Extracted entries:

++++++++++

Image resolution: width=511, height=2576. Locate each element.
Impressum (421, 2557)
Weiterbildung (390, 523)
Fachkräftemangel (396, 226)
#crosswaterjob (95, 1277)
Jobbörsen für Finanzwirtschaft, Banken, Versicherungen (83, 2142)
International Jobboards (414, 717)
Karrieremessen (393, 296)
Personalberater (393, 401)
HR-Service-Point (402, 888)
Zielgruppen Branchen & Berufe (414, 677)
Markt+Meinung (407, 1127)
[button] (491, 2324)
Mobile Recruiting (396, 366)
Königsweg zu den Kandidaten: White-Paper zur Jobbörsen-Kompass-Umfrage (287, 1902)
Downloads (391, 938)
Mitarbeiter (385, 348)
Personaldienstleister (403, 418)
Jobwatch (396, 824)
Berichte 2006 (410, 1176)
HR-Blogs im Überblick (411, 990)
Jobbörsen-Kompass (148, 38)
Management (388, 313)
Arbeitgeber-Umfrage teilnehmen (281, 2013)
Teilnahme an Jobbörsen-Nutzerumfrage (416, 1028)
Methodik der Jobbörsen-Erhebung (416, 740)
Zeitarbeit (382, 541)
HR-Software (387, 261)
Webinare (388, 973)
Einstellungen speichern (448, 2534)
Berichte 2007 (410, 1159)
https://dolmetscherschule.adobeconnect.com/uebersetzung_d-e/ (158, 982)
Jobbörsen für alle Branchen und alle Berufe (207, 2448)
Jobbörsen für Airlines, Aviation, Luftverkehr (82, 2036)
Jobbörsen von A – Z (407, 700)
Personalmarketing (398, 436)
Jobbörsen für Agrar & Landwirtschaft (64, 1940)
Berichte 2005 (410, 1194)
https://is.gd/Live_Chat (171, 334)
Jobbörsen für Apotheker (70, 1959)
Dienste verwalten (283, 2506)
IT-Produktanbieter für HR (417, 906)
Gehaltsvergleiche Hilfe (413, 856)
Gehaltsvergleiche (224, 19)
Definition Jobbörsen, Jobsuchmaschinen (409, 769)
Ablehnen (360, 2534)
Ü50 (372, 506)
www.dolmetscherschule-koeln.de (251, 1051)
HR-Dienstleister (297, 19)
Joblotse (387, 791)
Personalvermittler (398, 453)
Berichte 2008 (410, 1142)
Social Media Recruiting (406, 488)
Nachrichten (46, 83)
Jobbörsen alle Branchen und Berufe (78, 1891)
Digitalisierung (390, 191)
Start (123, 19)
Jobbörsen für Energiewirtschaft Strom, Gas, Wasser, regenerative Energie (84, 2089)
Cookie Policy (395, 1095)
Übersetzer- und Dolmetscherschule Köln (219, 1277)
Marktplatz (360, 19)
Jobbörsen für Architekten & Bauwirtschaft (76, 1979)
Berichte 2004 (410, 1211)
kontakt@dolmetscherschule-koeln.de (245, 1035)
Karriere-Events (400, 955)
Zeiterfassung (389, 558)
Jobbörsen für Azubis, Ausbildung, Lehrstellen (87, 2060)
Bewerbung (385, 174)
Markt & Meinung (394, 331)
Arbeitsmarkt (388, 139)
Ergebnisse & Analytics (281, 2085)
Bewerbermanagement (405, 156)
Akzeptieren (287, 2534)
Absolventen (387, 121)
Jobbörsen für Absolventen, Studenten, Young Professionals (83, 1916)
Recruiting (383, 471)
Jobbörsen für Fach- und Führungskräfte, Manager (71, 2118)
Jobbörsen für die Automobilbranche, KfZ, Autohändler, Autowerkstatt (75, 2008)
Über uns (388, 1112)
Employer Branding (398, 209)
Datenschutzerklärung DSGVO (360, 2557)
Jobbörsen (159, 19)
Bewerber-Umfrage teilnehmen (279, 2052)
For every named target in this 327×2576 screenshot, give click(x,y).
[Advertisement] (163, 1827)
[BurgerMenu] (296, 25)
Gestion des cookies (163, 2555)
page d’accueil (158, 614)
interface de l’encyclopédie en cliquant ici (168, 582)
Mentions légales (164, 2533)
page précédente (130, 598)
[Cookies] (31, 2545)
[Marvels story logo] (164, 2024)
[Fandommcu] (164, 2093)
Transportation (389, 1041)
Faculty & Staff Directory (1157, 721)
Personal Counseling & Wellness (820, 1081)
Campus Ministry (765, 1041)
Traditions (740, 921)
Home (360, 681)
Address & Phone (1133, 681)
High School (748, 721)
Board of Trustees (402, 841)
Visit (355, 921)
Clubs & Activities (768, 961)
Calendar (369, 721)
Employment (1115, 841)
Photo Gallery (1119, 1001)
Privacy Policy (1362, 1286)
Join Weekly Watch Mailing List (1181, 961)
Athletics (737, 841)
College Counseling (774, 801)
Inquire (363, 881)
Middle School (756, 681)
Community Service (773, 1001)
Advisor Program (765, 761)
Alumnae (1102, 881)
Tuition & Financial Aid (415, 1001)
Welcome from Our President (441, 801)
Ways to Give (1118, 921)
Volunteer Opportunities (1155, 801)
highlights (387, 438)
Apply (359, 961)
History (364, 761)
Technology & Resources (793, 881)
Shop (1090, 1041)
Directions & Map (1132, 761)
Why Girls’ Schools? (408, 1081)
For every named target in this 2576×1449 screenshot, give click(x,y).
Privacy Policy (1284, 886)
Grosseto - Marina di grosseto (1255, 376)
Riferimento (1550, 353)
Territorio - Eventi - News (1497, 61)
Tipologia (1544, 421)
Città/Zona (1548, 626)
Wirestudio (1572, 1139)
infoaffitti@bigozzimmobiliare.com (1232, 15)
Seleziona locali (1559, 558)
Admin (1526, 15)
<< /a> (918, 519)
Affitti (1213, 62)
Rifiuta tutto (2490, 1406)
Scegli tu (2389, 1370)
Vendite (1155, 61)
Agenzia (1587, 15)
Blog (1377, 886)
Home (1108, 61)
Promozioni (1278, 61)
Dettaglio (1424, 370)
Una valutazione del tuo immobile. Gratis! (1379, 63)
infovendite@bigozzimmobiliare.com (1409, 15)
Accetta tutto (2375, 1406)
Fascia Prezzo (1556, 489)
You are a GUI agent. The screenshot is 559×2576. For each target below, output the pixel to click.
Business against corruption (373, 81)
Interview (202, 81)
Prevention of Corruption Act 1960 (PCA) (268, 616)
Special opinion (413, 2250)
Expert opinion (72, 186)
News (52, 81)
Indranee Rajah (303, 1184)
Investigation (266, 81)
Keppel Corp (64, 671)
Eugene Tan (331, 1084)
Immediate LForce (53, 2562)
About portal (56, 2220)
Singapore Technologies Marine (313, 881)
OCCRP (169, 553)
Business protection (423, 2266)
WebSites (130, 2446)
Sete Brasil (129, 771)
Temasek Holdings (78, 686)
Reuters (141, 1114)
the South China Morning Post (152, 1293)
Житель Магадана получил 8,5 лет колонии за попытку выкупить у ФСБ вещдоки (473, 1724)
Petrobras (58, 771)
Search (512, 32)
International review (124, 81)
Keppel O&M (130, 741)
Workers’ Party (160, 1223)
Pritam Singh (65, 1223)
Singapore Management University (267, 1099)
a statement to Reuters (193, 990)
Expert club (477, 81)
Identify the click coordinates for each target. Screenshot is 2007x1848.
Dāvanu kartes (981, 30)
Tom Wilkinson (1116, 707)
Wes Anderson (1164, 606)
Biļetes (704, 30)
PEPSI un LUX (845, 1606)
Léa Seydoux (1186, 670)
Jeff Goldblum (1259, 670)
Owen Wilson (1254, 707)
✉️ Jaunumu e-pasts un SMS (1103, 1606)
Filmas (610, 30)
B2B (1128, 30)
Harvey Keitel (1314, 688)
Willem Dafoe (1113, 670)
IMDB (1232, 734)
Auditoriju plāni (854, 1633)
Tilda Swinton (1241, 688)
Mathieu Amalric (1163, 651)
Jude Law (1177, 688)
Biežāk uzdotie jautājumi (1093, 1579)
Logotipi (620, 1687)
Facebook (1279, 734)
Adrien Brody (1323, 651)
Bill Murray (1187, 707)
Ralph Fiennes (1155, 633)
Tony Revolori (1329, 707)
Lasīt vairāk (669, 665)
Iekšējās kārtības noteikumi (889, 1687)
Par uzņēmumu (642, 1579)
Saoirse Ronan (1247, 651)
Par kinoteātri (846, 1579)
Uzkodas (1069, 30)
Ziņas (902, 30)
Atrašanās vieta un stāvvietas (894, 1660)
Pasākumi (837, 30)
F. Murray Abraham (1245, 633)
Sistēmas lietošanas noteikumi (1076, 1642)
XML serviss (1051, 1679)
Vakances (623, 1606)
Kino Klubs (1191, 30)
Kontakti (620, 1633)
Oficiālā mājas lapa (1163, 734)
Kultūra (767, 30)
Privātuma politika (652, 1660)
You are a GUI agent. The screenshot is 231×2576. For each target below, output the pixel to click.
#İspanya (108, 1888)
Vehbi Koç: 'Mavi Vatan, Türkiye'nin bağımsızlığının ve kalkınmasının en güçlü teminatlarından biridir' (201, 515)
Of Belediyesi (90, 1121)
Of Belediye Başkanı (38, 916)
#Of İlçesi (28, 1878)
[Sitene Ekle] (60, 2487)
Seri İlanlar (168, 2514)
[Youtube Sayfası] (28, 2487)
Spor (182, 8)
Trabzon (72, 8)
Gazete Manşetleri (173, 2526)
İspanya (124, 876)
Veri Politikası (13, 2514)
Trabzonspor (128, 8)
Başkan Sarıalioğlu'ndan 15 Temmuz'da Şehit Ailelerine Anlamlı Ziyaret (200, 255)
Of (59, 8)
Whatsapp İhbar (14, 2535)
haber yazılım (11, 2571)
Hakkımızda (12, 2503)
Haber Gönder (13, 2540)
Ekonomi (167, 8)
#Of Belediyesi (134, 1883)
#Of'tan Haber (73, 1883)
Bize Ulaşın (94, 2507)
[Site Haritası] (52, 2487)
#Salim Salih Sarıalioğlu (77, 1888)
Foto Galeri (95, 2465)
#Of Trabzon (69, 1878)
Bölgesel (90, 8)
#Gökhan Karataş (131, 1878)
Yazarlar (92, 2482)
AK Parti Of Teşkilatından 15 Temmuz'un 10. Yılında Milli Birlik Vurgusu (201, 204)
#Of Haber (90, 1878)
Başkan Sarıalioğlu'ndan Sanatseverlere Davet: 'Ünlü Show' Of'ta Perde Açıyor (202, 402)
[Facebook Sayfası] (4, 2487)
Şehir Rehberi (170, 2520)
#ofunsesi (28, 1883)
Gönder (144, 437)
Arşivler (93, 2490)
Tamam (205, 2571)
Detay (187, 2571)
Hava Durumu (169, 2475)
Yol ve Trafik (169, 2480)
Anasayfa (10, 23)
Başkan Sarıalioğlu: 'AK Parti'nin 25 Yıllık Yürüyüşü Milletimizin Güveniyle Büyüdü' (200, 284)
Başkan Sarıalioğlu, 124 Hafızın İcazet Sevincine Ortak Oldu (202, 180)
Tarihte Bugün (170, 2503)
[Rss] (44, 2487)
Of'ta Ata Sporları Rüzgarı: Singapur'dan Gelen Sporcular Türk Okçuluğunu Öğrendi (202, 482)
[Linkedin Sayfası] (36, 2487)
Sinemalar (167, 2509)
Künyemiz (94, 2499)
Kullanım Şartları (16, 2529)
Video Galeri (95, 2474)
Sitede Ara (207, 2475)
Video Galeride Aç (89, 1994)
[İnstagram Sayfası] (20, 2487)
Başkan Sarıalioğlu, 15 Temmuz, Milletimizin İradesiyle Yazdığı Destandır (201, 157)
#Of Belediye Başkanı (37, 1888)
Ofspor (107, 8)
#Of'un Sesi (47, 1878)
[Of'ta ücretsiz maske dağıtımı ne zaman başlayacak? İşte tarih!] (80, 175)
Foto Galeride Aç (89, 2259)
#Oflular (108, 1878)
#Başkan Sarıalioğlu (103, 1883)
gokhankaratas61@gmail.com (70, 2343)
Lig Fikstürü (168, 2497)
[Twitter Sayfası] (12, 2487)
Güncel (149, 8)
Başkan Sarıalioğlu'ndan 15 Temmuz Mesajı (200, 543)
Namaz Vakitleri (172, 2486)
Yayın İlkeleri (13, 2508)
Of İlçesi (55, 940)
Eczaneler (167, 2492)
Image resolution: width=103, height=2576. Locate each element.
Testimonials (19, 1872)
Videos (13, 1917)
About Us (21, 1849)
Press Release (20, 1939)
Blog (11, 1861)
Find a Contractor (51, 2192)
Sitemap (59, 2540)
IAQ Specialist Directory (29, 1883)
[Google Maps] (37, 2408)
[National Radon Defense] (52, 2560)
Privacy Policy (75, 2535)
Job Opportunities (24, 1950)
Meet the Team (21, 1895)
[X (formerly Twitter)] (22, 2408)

++++++++++

Exercise description: Whatever else the listing above holds, retype exactly only the lines from the one containing "www.dolmetscherschule-koeln.de (251, 1051)" to the one containing "page d’accueil (158, 614)", both ends kept.

Solution to the exercise:
www.dolmetscherschule-koeln.de (251, 1051)
HR-Dienstleister (297, 19)
Joblotse (387, 791)
Personalvermittler (398, 453)
Berichte 2008 (410, 1142)
Social Media Recruiting (406, 488)
Nachrichten (46, 83)
Jobbörsen alle Branchen und Berufe (78, 1891)
Digitalisierung (390, 191)
Start (123, 19)
Jobbörsen für Energiewirtschaft Strom, Gas, Wasser, regenerative Energie (84, 2089)
Cookie Policy (395, 1095)
Übersetzer- und Dolmetscherschule Köln (219, 1277)
Marktplatz (360, 19)
Jobbörsen für Architekten & Bauwirtschaft (76, 1979)
Berichte 2004 (410, 1211)
kontakt@dolmetscherschule-koeln.de (245, 1035)
Karriere-Events (400, 955)
Zeiterfassung (389, 558)
Jobbörsen für Azubis, Ausbildung, Lehrstellen (87, 2060)
Bewerbung (385, 174)
Markt & Meinung (394, 331)
Arbeitsmarkt (388, 139)
Ergebnisse & Analytics (281, 2085)
Bewerbermanagement (405, 156)
Akzeptieren (287, 2534)
Absolventen (387, 121)
Jobbörsen für Absolventen, Studenten, Young Professionals (83, 1916)
Recruiting (383, 471)
Jobbörsen für Fach- und Führungskräfte, Manager (71, 2118)
Jobbörsen für die Automobilbranche, KfZ, Autohändler, Autowerkstatt (75, 2008)
Über uns (388, 1112)
Employer Branding (398, 209)
Datenschutzerklärung DSGVO (360, 2557)
Jobbörsen (159, 19)
Bewerber-Umfrage teilnehmen (279, 2052)
For every named target in this 327×2576 screenshot, give click(x,y).
[Advertisement] (163, 1827)
[BurgerMenu] (296, 25)
Gestion des cookies (163, 2555)
page d’accueil (158, 614)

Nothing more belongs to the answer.